Uma de suas primeiras medidas foi suspender a proibição de utilizar telefone celular nas dependências da agência. Agora, quando há alguma reunião cujo vazamento possa contrariar interesses do governo, simplesmente se aciona o bloqueador de chamadas.

Aos jornalistas, Mauro Marcelo falou de seus planos de desclassificar (permitir o acesso a) documentos considerados sigilosos cujo segredo já não faça sentido. “Outro passo importante é tentar viabilizar o compartilhamento de informações entre os diferentes órgãos de inteligência”, contou o delegado.

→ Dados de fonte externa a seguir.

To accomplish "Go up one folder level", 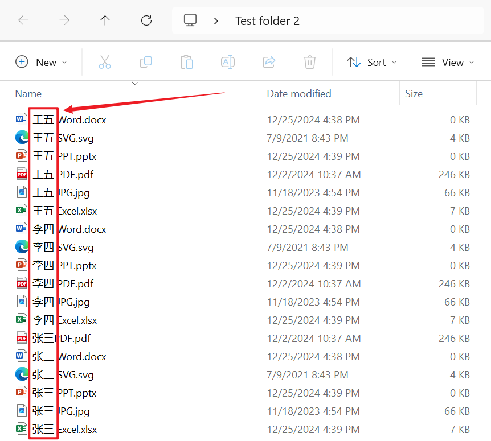I will tap(105, 20).
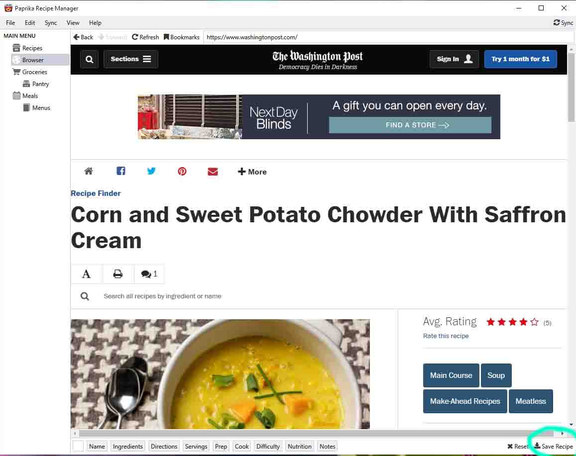This screenshot has height=456, width=576.
Task: Click the browser URL address field
Action: [x=388, y=37]

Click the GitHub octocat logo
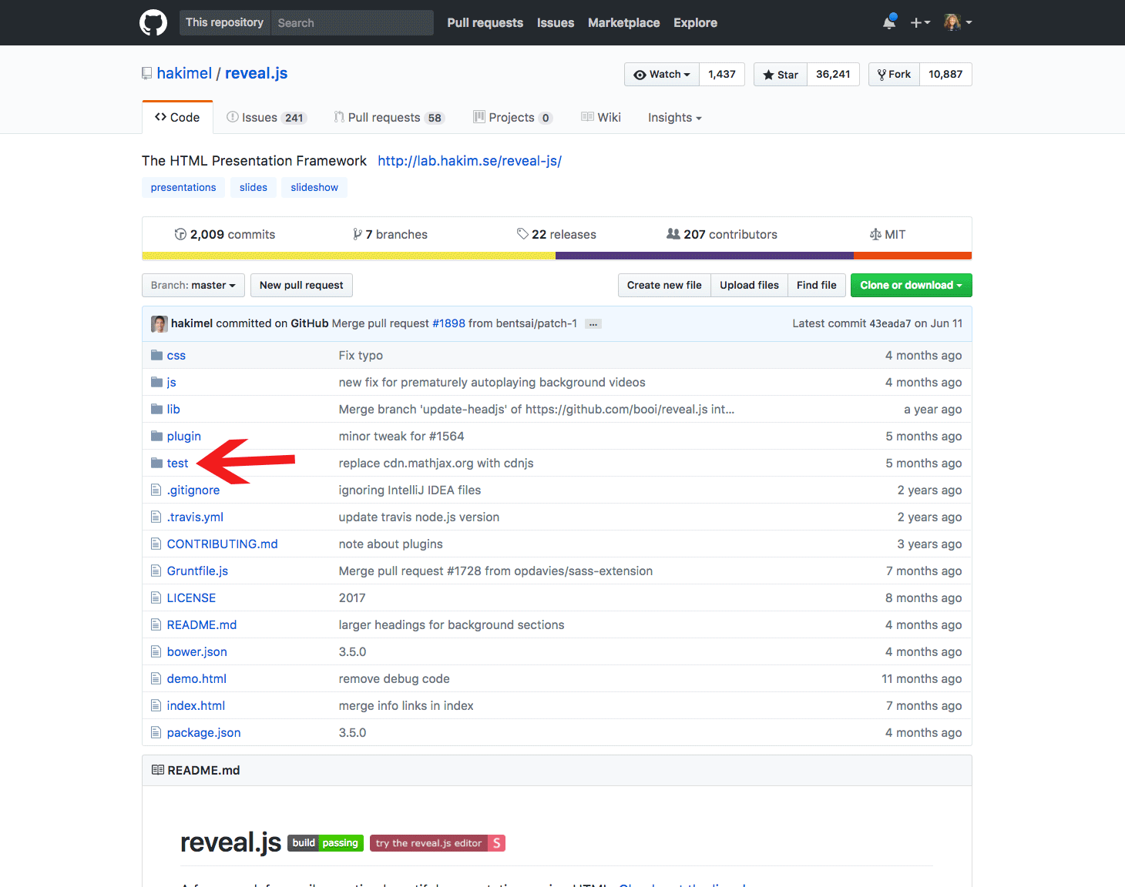(153, 22)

Hoje, o sistema desenhado pelo governo engloba 23 órgãos — entre eles, organismos como a Anvisa e o Banco Central. A integração é prevista desde 1999, mas não saiu do papel. “Informação é poder e há quem resista em dividi-las”, comenta o diretor-geral.

Diante da curiosidade de jornalista, sobre a hipotética atividade de fazendeiros que aceitariam ocultar dejetos atômicos de outros países em troca de muito dinheiro, Mauro Marcelo concedeu que “os atores são outros, mas o filme ainda está em cartaz”.

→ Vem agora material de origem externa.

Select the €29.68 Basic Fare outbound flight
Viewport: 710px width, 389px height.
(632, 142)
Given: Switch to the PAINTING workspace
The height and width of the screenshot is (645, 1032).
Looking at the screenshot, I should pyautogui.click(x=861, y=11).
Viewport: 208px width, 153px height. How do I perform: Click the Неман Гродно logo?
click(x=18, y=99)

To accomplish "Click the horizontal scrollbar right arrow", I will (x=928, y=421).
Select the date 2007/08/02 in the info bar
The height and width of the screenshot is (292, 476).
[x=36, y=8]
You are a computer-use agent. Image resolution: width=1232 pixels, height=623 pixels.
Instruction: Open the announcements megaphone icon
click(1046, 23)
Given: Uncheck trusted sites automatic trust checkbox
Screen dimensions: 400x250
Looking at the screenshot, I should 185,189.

A visita à Abin permitiu saber também que o serviço de inteligência estatal tem uma divergência com o Ministério das Relações Exteriores. A Abin gostaria que seus agentes no exterior tivessem status de diplomata. O Itamaraty não quer. Atualmente, a agência tem apenas dois servidores no exterior — um na Argentina, outro em Miami.

Apesar disso, a planilha de prioridades do organismo aponta como principal preocupação a conjuntura internacional. E embora não se tenha expressado com clareza, foi possível depreender que o país dos pesadelos da Abin é a Colômbia, por sua expressiva produção de drogas e terroristas.

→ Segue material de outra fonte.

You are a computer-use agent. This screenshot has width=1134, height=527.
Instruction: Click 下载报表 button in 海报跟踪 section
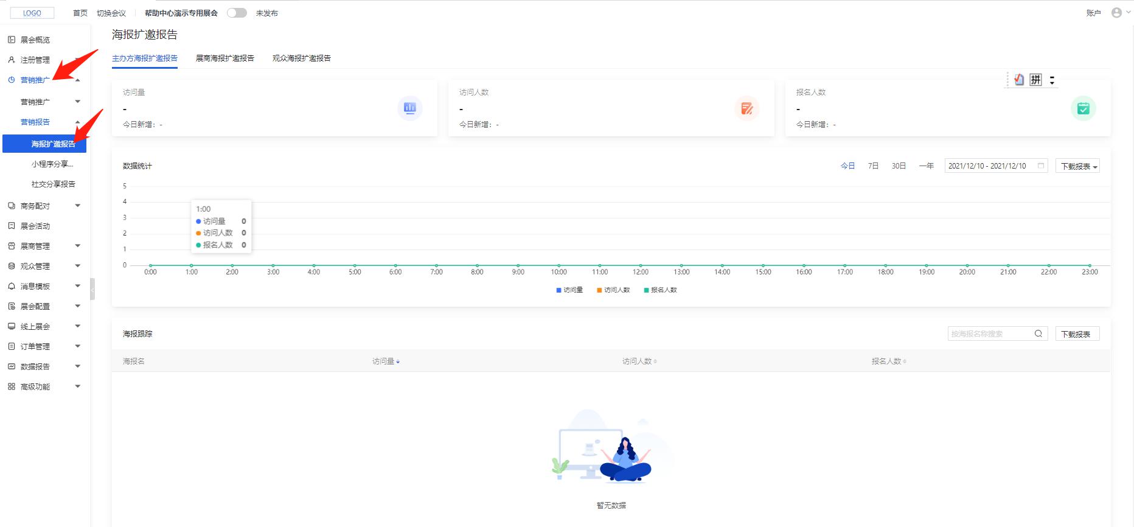[x=1076, y=334]
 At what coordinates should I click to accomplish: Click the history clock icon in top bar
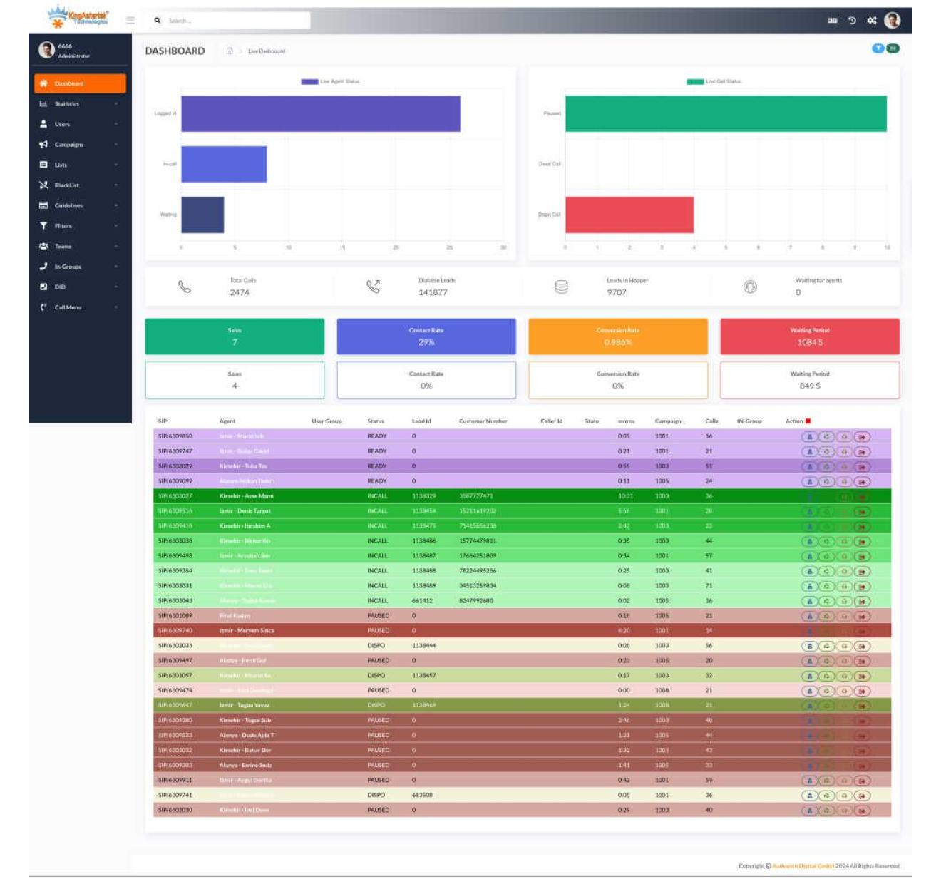(x=852, y=21)
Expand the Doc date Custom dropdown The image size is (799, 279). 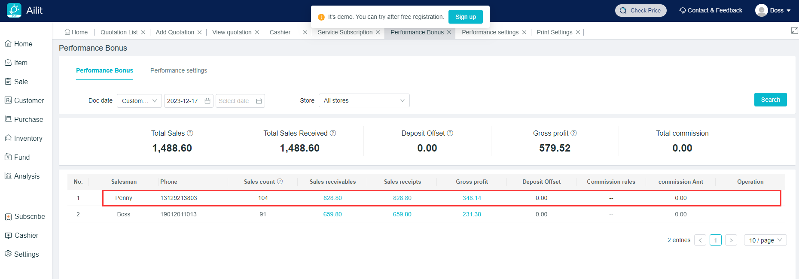click(139, 101)
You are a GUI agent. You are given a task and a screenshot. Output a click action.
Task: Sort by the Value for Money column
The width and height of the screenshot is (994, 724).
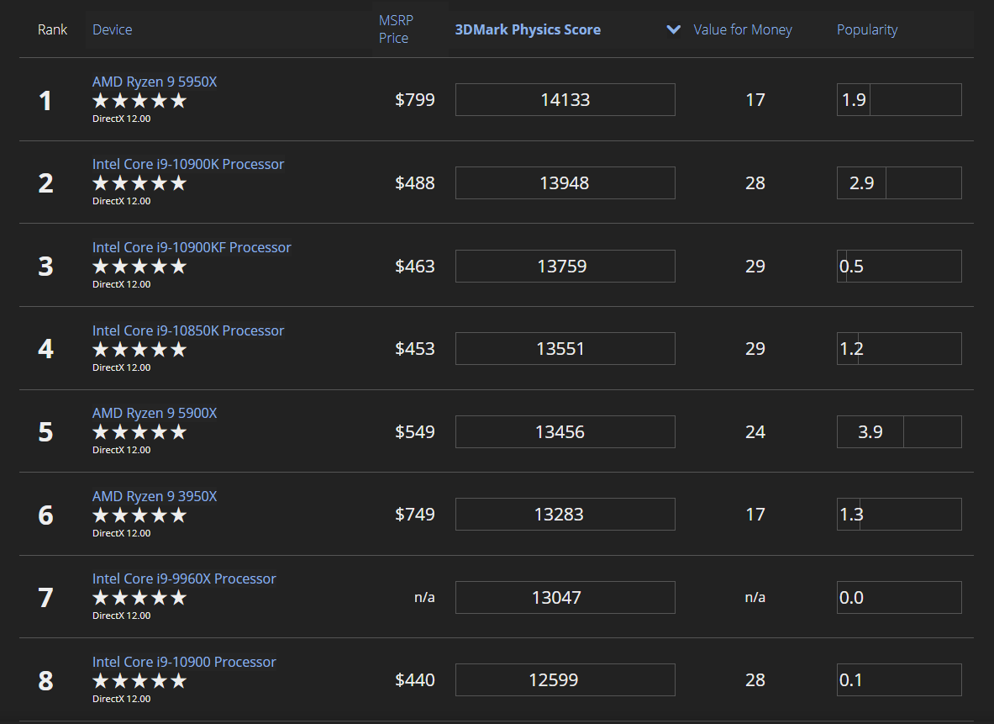pos(742,29)
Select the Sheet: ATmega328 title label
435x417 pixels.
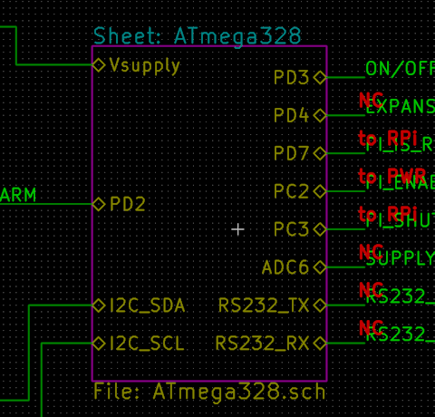198,36
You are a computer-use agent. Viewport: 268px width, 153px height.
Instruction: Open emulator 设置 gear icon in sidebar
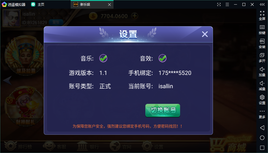(262, 100)
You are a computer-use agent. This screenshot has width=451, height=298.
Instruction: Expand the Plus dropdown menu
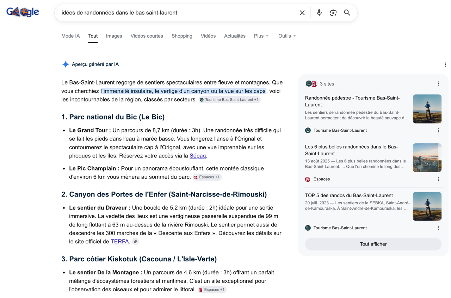tap(261, 36)
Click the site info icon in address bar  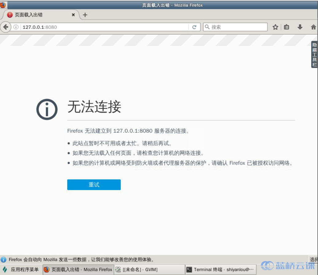pyautogui.click(x=16, y=27)
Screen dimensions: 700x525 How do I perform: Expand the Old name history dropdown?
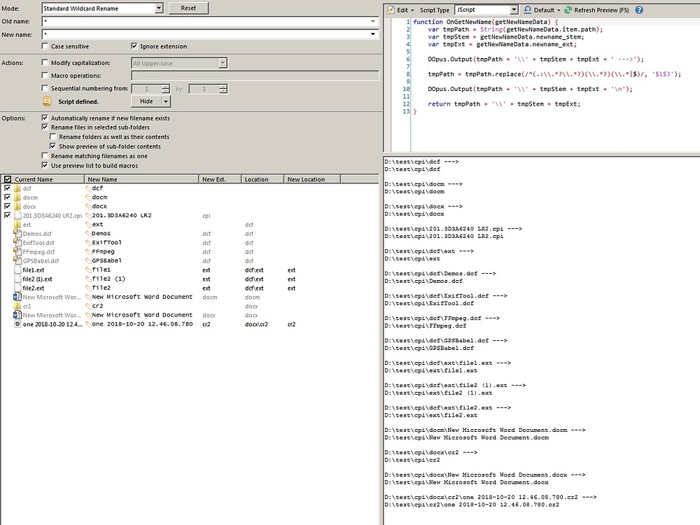coord(372,21)
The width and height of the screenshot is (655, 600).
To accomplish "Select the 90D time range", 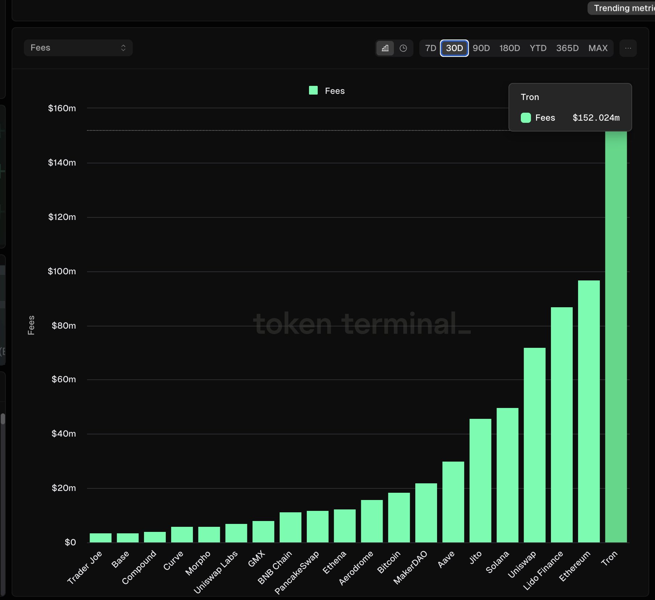I will (x=481, y=48).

O diálogo aberto com os gerentes e diretores da Abin possibilitou saber também que a estigmatização do órgão é motivo de desconforto para o pessoal da casa. Tanto mais quando a remissão é com o passado repressivo do regime militar. Tempos atrás, para mostrar que vigorava o poder civil, no governo Sarney, o então SNI (Serviço Nacional de Informações) foi praticamente esvaziado. No governo Collor, o órgão foi fechado de vez.

Resultado: o acervo repassado aos órgãos de inteligência das forças armadas foi e não voltou. O que foi possível resgatar mostra que muita coisa foi destruída, já que as fichas são numeradas e há saltos significativos na seqüência. O território da Abin, que já foi de 104 hectares, hoje se resume a pouco mais de 50. A política de remuneração também decaiu. Um servidor de nível básico ganha em média R$ 2.500 e um de nível superior fica em torno de R$ 4.000.

Mas há perspectivas. Foram abertas 1.804 vagas para completar o quadro. A nova direção está trabalhando na montagem de uma cidade cenográfica para o preparo de agentes. O organismo de pesquisa e desenvolvimento de equipamentos vai substituir o sistema criptográfico estrangeiro por um genuinamente nacional e, em breve, fará o mesmo com os dispositivos para proteger as comunicações entre celulares. A agência vai ganhar também um novo jornal interno. Se prevalecer o gosto do júri popular, vai se chamar Araponga.

Não é muito, se comparado aos investimentos espantosos das grandes potências. Mas é expressivo para quem luta com as dificuldades típicas de um estado destroçado por uma eterna crise econômica e política.